═══ Entries shown ═══

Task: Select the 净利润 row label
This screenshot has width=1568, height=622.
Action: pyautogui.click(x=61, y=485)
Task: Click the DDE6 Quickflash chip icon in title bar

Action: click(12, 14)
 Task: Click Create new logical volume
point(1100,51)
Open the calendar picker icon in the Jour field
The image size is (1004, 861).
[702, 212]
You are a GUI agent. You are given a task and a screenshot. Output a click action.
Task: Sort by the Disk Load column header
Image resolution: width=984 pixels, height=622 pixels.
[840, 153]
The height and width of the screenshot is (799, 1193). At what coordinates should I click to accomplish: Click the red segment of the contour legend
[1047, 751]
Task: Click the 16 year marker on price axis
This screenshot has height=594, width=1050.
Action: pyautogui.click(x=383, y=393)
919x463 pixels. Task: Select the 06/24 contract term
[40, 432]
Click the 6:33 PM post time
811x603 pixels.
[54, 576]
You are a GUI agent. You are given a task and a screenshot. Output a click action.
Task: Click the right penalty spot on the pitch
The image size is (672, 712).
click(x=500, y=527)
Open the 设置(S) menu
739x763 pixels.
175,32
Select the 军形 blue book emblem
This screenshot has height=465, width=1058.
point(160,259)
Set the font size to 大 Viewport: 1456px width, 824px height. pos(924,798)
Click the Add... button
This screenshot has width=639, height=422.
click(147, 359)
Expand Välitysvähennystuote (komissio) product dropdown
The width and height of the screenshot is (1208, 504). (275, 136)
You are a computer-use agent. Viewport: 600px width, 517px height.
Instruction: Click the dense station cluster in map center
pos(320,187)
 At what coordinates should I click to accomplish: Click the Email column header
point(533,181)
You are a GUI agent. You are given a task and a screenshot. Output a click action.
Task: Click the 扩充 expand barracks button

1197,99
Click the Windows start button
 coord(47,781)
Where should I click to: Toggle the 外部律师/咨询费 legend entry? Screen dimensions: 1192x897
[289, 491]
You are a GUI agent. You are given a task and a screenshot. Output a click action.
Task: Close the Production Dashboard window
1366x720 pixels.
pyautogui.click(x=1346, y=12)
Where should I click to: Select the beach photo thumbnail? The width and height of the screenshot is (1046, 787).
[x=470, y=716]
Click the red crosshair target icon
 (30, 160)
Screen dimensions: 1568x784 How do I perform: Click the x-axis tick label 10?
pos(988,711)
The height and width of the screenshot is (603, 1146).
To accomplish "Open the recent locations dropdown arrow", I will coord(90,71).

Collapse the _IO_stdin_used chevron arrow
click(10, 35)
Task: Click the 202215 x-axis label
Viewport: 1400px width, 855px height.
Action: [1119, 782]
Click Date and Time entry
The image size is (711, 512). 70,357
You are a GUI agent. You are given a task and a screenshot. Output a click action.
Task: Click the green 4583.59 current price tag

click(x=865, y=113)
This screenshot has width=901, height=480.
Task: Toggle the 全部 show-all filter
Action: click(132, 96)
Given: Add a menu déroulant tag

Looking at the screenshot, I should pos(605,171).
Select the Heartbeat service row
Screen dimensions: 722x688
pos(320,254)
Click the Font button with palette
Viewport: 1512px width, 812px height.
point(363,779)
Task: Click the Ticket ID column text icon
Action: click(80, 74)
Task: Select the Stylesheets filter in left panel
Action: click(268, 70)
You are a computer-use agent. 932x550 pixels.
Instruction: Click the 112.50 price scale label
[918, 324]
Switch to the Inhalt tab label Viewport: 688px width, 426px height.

═══

▶ _Work task_: Retype each of the preceding records exactly as printed.

▶ _Exercise result_:
Task: Select the 净利润 row label
This screenshot has width=1568, height=622.
Action: pyautogui.click(x=61, y=485)
Task: Click the DDE6 Quickflash chip icon in title bar

Action: click(12, 14)
 Task: Click Create new logical volume
point(1100,51)
Open the calendar picker icon in the Jour field
The image size is (1004, 861).
[702, 212]
You are a GUI agent. You are given a task and a screenshot. Output a click action.
Task: Sort by the Disk Load column header
Image resolution: width=984 pixels, height=622 pixels.
[840, 153]
The height and width of the screenshot is (799, 1193). At what coordinates should I click to accomplish: Click the red segment of the contour legend
[1047, 751]
Task: Click the 16 year marker on price axis
This screenshot has height=594, width=1050.
Action: pyautogui.click(x=383, y=393)
919x463 pixels. Task: Select the 06/24 contract term
[40, 432]
Click the 6:33 PM post time
811x603 pixels.
[54, 576]
You are a GUI agent. You are given a task and a screenshot. Output a click action.
Task: Click the right penalty spot on the pitch
The image size is (672, 712).
click(x=500, y=527)
Open the 设置(S) menu
739x763 pixels.
175,32
Select the 军形 blue book emblem
This screenshot has height=465, width=1058.
point(160,259)
Set the font size to 大 Viewport: 1456px width, 824px height. pos(924,798)
Click the Add... button
This screenshot has width=639, height=422.
click(147, 359)
Expand Välitysvähennystuote (komissio) product dropdown
The width and height of the screenshot is (1208, 504). (275, 136)
You are a computer-use agent. Viewport: 600px width, 517px height.
Instruction: Click the dense station cluster in map center
pos(320,187)
 At what coordinates should I click to accomplish: Click the Email column header
point(533,181)
You are a GUI agent. You are given a task and a screenshot. Output a click action.
Task: Click the 扩充 expand barracks button

1197,99
Click the Windows start button
 coord(47,781)
Where should I click to: Toggle the 外部律师/咨询费 legend entry? Screen dimensions: 1192x897
[289, 491]
You are a GUI agent. You are given a task and a screenshot. Output a click action.
Task: Close the Production Dashboard window
1366x720 pixels.
pyautogui.click(x=1346, y=12)
Where should I click to: Select the beach photo thumbnail? The width and height of the screenshot is (1046, 787).
[x=470, y=716]
Click the red crosshair target icon
 (30, 160)
Screen dimensions: 1568x784 How do I perform: Click the x-axis tick label 10?
pos(988,711)
The height and width of the screenshot is (603, 1146).
To accomplish "Open the recent locations dropdown arrow", I will coord(90,71).

Collapse the _IO_stdin_used chevron arrow
click(10, 35)
Task: Click the 202215 x-axis label
Viewport: 1400px width, 855px height.
Action: [1119, 782]
Click Date and Time entry
The image size is (711, 512). 70,357
You are a GUI agent. You are given a task and a screenshot. Output a click action.
Task: Click the green 4583.59 current price tag

click(x=865, y=113)
This screenshot has width=901, height=480.
Task: Toggle the 全部 show-all filter
Action: click(132, 96)
Given: Add a menu déroulant tag

Looking at the screenshot, I should pos(605,171).
Select the Heartbeat service row
Screen dimensions: 722x688
pos(320,254)
Click the Font button with palette
Viewport: 1512px width, 812px height.
point(363,779)
Task: Click the Ticket ID column text icon
Action: click(80, 74)
Task: Select the Stylesheets filter in left panel
Action: click(268, 70)
You are a computer-use agent. 932x550 pixels.
Instruction: Click the 112.50 price scale label
[918, 324]
Switch to the Inhalt tab label Viewport: 688px width, 426px height.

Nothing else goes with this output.